◆ PASSAGE GIVEN
-- start --

Friday, June 30, 2006

W's Heartbreak Hotel

Elvis must be turning over in his grave ... at the sight of the presumed "King" (George) roaming through his mansion with the Japanese Prime Minister in tow, in an awkward attempt to exercise his considerably rusty diplomatic prowess. Oh, to have been a fly, buzzing about the mansion ....


Velvet Elvis Diplomacy
By Maureen Dowd
The New York Times
Memphis

Among the newspaper headlines preserved in Elvis's trophy room in Graceland, hanging next to his size-12 white leather shoes and rhinestone-studded gold lamé suit, is this gem from Aug. 12, 1957: "Rock 'n' Roll Banned, 'Hate Elvis' Drive Launched By Iran To Save Its Youth."

Datelined Tehran, the story began: "Rock 'n' roll has been banned in Iran as a threat to civilization. 'This new canker can very easily destroy the roots of our 6,000 years' civilization,' police said, before launching a 'Hate Elvis' campaign."

Half a century ago, Elvis was considered a wiggly threat to Muslim civilization. But yesterday, the president brought the Japanese prime minister to Elvis's gloriously campy time capsule to thank the fanatical Elvis fan for helping push democracy in the Muslim world.

Junichiro Koizumi seemed to be in an ecstatic trance. Standing near the indoor waterfall in the Jungle Room with Priscilla, Lisa Marie, Laura and George looking on, basking in the avocado glow of a 70's shag rug that covered floor and ceiling, the 64-year-old Japanese leader did Thin Elvis air guitar and Fat Elvis karate chops.

He grabbed the King's outsized tinted gold-rimmed glasses and slipped them on, as the curator who had handled them with white gloves watched in alarm. And he gamely sang heavily accented bits of "Love Me Tender," "Can't Help Falling in Love With You," "Fools Rush In," "I Want You, I Need You, I Love You," and even let loose with "Glory, Glory, Hallelujah" until finally Priscilla Presley called out, "We need a karaoke machine!" He even cast Lisa Marie in the Ann-Margret role in his own fantasy "Viva Las Vegas," pulling her close to croon, "Hold me close, hold me tight."

"It's like a dream," bubbled Mr. Koizumi.

It was hard to remember anyone looking this happy in the gloomy cave of the Bush-Cheney administration, where more time is spent spanking allies than treating them.

-- end --

◆ PROVIDED DATA

-- start --

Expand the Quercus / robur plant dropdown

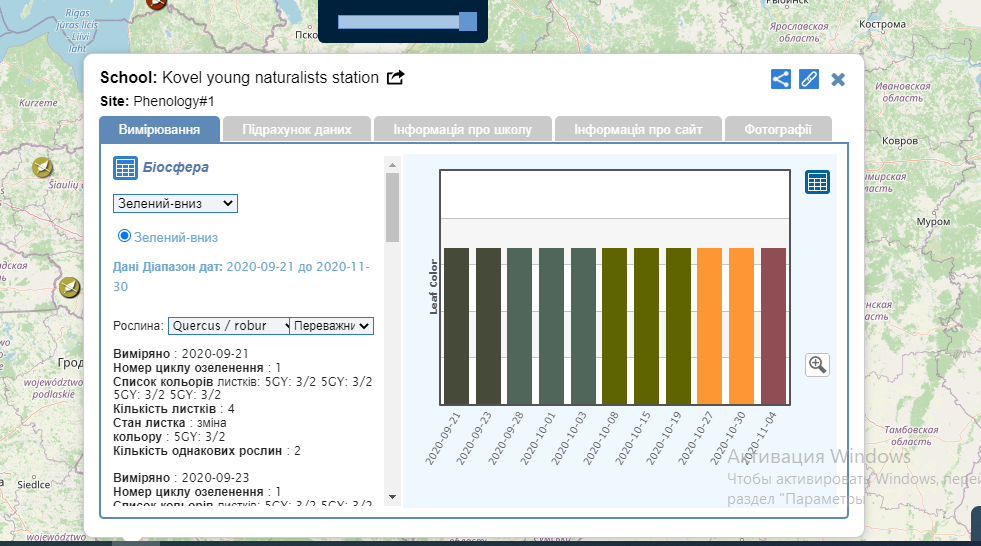pos(228,325)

-- end --

◆ SET TASK 1
Revise the Graceland column from "He grabbed the" through "than treating them.", replacing "karaoke machine" with "jukebox".
◆ SET TASK 2
Pick up the Graceland column after its final sentence and keep writing it.

◆ EXERCISE OUTPUT 1
He grabbed the King's outsized tinted gold-rimmed glasses and slipped them on, as the curator who had handled them with white gloves watched in alarm. And he gamely sang heavily accented bits of "Love Me Tender," "Can't Help Falling in Love With You," "Fools Rush In," "I Want You, I Need You, I Love You," and even let loose with "Glory, Glory, Hallelujah" until finally Priscilla Presley called out, "We need a jukebox!" He even cast Lisa Marie in the Ann-Margret role in his own fantasy "Viva Las Vegas," pulling her close to croon, "Hold me close, hold me tight."

"It's like a dream," bubbled Mr. Koizumi.

It was hard to remember anyone looking this happy in the gloomy cave of the Bush-Cheney administration, where more time is spent spanking allies than treating them.

◆ EXERCISE OUTPUT 2
Mr. Bush seemed out of his element. It's doubtful that W. had ever seen a round, mirrored, white fake-fur canopy bed before, much less an entire suit made of black faux fur. At one point, the president tried to cut off his overexcited guest from Tokyo, a city that loves its Elvis impersonator bars. But Mr. Koizumi would not be stopped.

Surrounded by monkey ceramics and ersatz cow skulls, W. tried to make a serious point about his road-trip summit, saying the visit was "a way of reminding us about the close friendship between our peoples."

In addition to being a respite from other bad news — getting disciplined by the Supreme Court on Gitmo and getting taunted again by Osama — the Graceland getaway was a triumph in personal diplomacy. That was the specialty of this president's father, who made a career of dragging befuddled world leaders off to baseball games, the Air and Space Museum, and sprints on his boat in Kennebunkport.

Poppy used such jaunts as a lubricant to diplomacy and an inducement to closer, chattier relationships. His less curious, less social son tends to think of personal diplomacy more in terms of rewards and punishments, just another way to give or withhold favors, depending on who is going along with his world view.

Yesterday's pilgrimage may have struck some as too kitschy, given that several youngsters in Memphis have been tragically shot by stray bullets recently. But at least goin' to Graceland was a rare display of expertise in the psychology of diplomacy, an area where this administration has been strangely tone-deaf. W. figured out what the Japanese leader was thinking, what he wanted and what mattered in his culture, and exploited it — unfortunately, waiting until Mr. Koizumi was almost out of office.

Bush officials went out of their way not to do this with Saddam when they failed to consider that he might be hyping his W.M.D. arsenal or toying with U.N. weapons inspectors as a chest-thumping exercise aimed at impressing other Arab leaders. The Bush team also repeatedly squandered chances to talk to the Iranians and the North Koreans, ignoring the ways in which the oddball leaders of those countries might be acting out of insecurity, envy, bluster, one-upsmanship and a desire to be respected — sort of how high school girls might behave if they had nukes.

With his small circle of pals and Iraq war defenders — Mr. Koizumi, Tony Blair and Silvio Berlusconi — drifting off the world stage, and with allies pulling back troops in Iraq, President Bush may soon be as isolated as Elvis was at the end. For the rest of his term and through history, W.'s Heartbreak Hotel is likely to be located in Baghdad.

Photo credit: Maureen Dowd. (Fred R. Conrad/The New York Times)

3 comments:

Anonymous said...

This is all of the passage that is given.